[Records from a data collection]

########################################

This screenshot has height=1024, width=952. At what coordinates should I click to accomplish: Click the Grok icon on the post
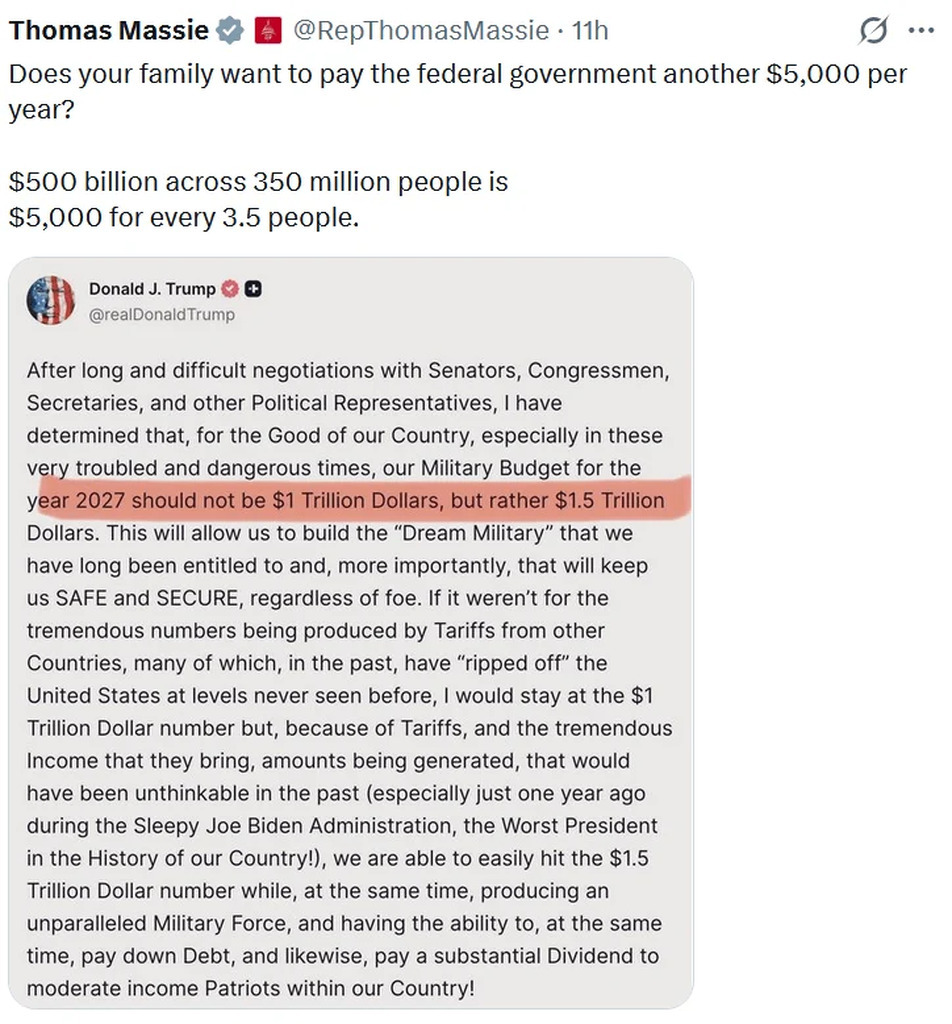click(x=874, y=31)
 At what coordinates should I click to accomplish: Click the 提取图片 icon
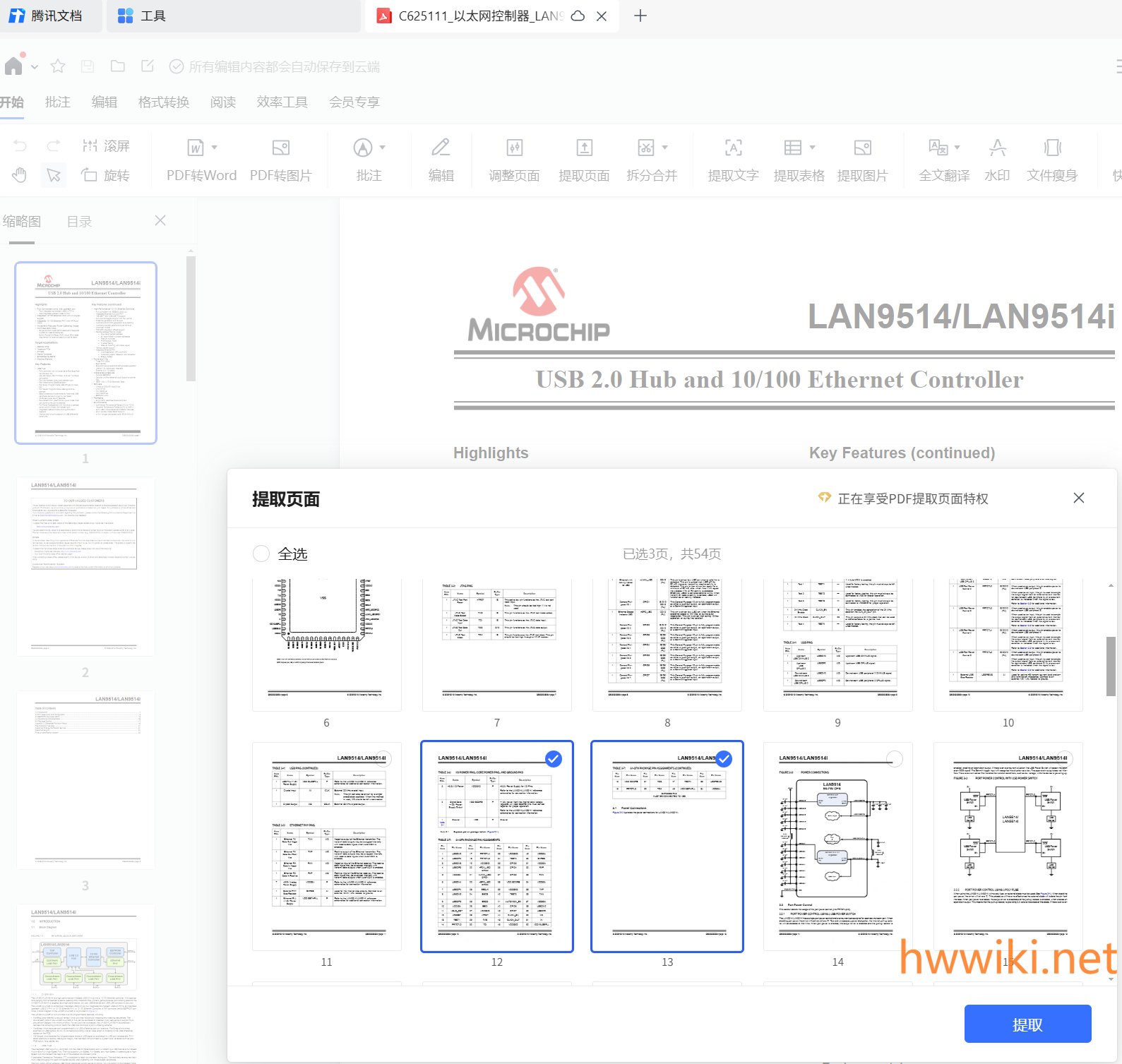point(862,148)
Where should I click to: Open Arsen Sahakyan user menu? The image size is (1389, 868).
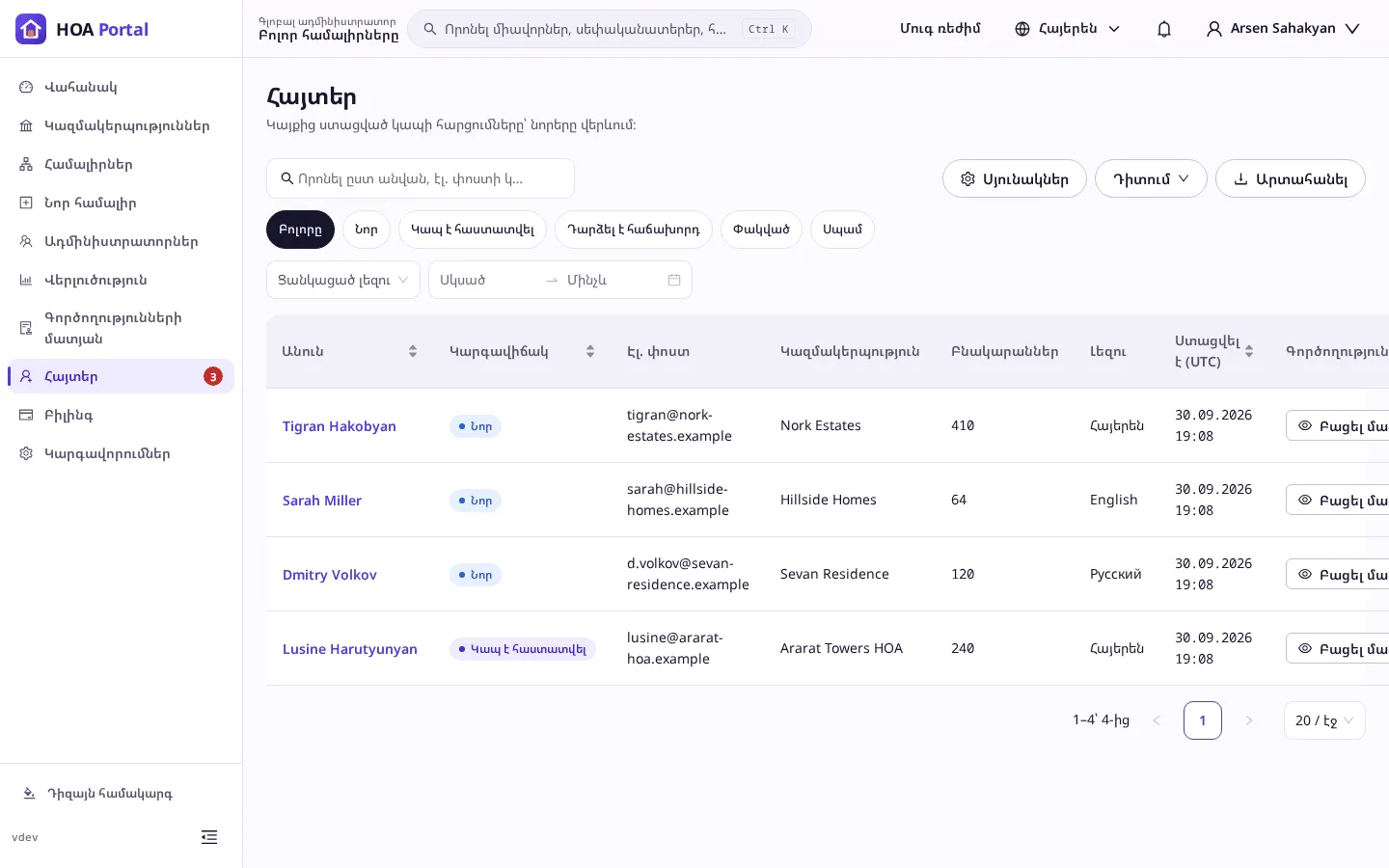1283,29
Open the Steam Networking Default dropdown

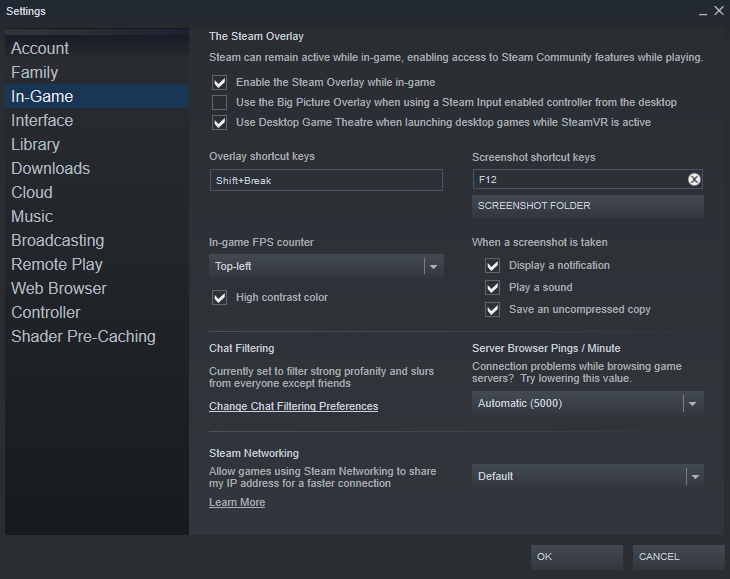[x=587, y=476]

########################################

Exercise objective: Without carrying over any picture, write out the entries above once more, exactly.

Exercise output:
This screenshot has height=1024, width=952. At what coordinates should I click to accomplish: Click the Grok icon on the post
click(x=874, y=31)
 At what coordinates should I click to accomplish: Click the 提取图片 icon
point(862,148)
Where should I click to: Open Arsen Sahakyan user menu? The image size is (1389, 868).
1283,29
Open the Steam Networking Default dropdown

[x=587, y=476]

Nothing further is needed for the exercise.